Case popolari, aperto il bando per 68 alloggi nell’Ambito di Bergamo

Domande dal 2 marzo al 13 aprile per le abitazioni messe a disposizione dai Comuni e da Aler. Isee sotto i 16 mila euro tra i requisiti richiesti.

 Saranno aperte dalle 9 di lunedì 2 marzo fino alle 12 di lunedì 13 aprile le domande per l’assegnazione di 68 alloggi popolari nell’Ambito territoriale di Bergamo. Le abitazioni sono messe a disposizione dai Comuni di Bergamo, Gorle, Orio al Serio, Ponteranica, Sorisole e Torre Boldone insieme ad Aler Bergamo-Lecco-Sondrio, nell’ambito del primo avviso pubblico 2026.

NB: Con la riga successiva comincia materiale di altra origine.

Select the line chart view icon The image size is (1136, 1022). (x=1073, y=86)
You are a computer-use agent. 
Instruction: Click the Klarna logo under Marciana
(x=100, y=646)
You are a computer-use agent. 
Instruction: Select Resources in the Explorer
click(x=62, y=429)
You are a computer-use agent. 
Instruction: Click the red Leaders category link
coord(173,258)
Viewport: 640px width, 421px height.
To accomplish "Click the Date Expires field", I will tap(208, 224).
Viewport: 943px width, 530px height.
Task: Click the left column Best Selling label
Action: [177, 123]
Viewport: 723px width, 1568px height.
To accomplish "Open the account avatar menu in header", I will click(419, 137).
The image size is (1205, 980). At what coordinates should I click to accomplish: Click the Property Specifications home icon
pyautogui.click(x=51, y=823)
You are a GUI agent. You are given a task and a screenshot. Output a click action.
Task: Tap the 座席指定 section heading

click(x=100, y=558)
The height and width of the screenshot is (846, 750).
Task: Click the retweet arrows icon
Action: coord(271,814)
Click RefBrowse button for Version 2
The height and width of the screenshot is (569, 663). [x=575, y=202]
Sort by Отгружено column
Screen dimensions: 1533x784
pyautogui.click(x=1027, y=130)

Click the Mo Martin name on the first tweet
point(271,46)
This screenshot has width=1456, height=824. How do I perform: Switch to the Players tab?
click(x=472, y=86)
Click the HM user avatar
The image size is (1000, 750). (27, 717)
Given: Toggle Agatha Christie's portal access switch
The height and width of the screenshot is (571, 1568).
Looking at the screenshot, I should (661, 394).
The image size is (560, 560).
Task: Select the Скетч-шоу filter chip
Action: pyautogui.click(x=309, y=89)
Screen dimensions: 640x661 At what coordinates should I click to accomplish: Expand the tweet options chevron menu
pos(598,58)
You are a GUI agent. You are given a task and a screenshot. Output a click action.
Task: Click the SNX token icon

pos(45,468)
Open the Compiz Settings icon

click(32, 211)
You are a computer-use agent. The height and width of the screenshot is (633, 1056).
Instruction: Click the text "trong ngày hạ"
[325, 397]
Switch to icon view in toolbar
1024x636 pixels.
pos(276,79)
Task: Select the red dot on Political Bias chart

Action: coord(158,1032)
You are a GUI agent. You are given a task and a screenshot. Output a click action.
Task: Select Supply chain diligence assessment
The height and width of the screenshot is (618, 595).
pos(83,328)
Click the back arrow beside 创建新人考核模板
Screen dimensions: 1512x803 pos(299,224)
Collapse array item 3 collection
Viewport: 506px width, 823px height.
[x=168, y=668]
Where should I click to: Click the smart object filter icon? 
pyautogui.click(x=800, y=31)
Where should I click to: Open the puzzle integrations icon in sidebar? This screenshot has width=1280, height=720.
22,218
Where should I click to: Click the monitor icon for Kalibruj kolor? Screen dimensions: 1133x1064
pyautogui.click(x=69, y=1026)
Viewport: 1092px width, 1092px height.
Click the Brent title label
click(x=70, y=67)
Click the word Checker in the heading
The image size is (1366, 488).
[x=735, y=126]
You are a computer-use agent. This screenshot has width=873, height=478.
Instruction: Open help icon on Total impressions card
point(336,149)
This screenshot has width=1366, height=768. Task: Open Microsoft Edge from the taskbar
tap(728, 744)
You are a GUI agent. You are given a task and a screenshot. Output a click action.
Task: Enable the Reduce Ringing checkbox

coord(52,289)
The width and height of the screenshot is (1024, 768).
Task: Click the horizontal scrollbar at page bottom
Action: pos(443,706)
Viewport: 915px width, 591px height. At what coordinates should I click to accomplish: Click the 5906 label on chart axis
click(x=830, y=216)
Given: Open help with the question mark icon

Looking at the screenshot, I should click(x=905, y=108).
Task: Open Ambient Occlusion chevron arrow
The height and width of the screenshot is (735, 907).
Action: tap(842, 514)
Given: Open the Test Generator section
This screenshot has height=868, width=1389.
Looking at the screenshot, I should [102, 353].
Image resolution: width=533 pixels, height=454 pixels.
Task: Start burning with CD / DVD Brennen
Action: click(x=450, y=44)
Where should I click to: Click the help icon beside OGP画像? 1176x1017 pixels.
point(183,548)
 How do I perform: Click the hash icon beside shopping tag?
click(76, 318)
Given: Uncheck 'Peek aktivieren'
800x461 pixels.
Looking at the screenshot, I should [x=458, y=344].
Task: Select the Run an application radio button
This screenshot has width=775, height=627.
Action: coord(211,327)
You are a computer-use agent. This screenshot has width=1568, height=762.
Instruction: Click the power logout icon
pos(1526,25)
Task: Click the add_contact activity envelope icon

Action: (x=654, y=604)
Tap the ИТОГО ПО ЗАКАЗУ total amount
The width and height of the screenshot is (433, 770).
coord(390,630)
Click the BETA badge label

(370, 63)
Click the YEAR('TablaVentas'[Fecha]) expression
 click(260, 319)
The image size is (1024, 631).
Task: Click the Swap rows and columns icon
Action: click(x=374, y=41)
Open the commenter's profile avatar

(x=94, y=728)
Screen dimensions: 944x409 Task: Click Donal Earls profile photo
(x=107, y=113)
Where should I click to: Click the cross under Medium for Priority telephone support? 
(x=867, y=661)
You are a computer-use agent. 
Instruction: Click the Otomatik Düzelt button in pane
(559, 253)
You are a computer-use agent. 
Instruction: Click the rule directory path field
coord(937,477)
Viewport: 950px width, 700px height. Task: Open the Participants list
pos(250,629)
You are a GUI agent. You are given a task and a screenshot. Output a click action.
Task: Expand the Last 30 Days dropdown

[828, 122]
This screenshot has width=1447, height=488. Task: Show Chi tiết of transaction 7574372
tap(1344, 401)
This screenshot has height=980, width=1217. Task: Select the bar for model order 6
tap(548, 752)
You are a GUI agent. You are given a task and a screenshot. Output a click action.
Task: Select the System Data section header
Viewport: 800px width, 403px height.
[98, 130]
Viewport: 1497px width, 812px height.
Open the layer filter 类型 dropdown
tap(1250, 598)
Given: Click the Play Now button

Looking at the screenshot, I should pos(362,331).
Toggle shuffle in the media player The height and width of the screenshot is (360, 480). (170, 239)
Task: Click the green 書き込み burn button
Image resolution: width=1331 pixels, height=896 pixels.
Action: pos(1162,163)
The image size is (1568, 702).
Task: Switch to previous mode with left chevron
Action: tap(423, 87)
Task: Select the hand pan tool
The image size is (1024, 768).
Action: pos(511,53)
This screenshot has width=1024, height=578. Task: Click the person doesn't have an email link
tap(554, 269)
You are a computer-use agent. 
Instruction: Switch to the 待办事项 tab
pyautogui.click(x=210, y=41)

Nel dettaglio, 60 alloggi si trovano nel capoluogo (20 di proprietà comunale e 40 di Aler), 5 sono a Sorisole e 3 a Torre Boldone, di cui 2 di Aler e 1 comunale. L’iniziativa rientra nel piano di rafforzamento dell’offerta abitativa pubblica, con nuove unità già pronte per l’assegnazione.

L’assessora alle Politiche della casa del Comune di Bergamo, Claudia Lenzini, ha sottolineato come venti alloggi siano immediatamente disponibili e pronti per essere consegnati agli inquilini, grazie alla collaborazione con il settore Lavori pubblici e Mm Spa. Nel corso dell’anno sono previsti ulteriori inserimenti, in linea con le esigenze manutentive e con la programmazione.

Anche Aler conferma il doppio impegno sul fronte del welfare abitativo e del recupero del patrimonio esistente. Il presidente Corrado Zambelli ha ricordato il piano di ristrutturazioni che punta a mille appartamenti in tre anni e l’attenzione verso interventi di efficientamento energetico e riqualificazione urbana, tra cui quelli in corso a Borgo Palazzo, via Moroni e piazzale Visconti.

Con gli avvisi del 2026 entrano inoltre in vigore le modifiche al Regolamento regionale approvate nel marzo 2025. Le nuove disposizioni potrebbero incidere sulle graduatorie, ampliando le possibilità di accesso per alcune categorie, tra cui nuclei familiari con componenti appartenenti alle professioni sanitarie.

Possono presentare domanda i nuclei familiari con Isee inferiore a 16 mila euro e con Indicatore della situazione patrimoniale (Isp) entro i limiti stabiliti in base al numero dei componenti maggiorenni. Ai nuclei in condizione di indigenza, con Isee pari o inferiore a 3 mila euro, è riservato il 20% degli alloggi disponibili, con priorità di assegnazione e definizione di un progetto personalizzato con i servizi sociali.

La domanda deve essere presentata esclusivamente online, attraverso la piattaforma informatica regionale, accedendo con Spid, Carta d’identità elettronica (Cie) o Carta nazionale dei servizi (Cns). È necessario disporre di un indirizzo email attivo.

La richiesta può essere inoltrata per un alloggio adeguato situato nel Comune di residenza o in quello in cui si svolge l’attività lavorativa. Solo in assenza di soluzioni disponibili, è possibile estendere la domanda a un altro Comune dell’Ambito.

Gli avvisi completi sono consultabili sui siti istituzionali dei Comuni interessati e su quello di Aler Bergamo-Lecco-Sondrio. È inoltre previsto un servizio di assistenza su appuntamento per supportare i cittadini nella compilazione della domanda, senza però procedere direttamente all’inserimento.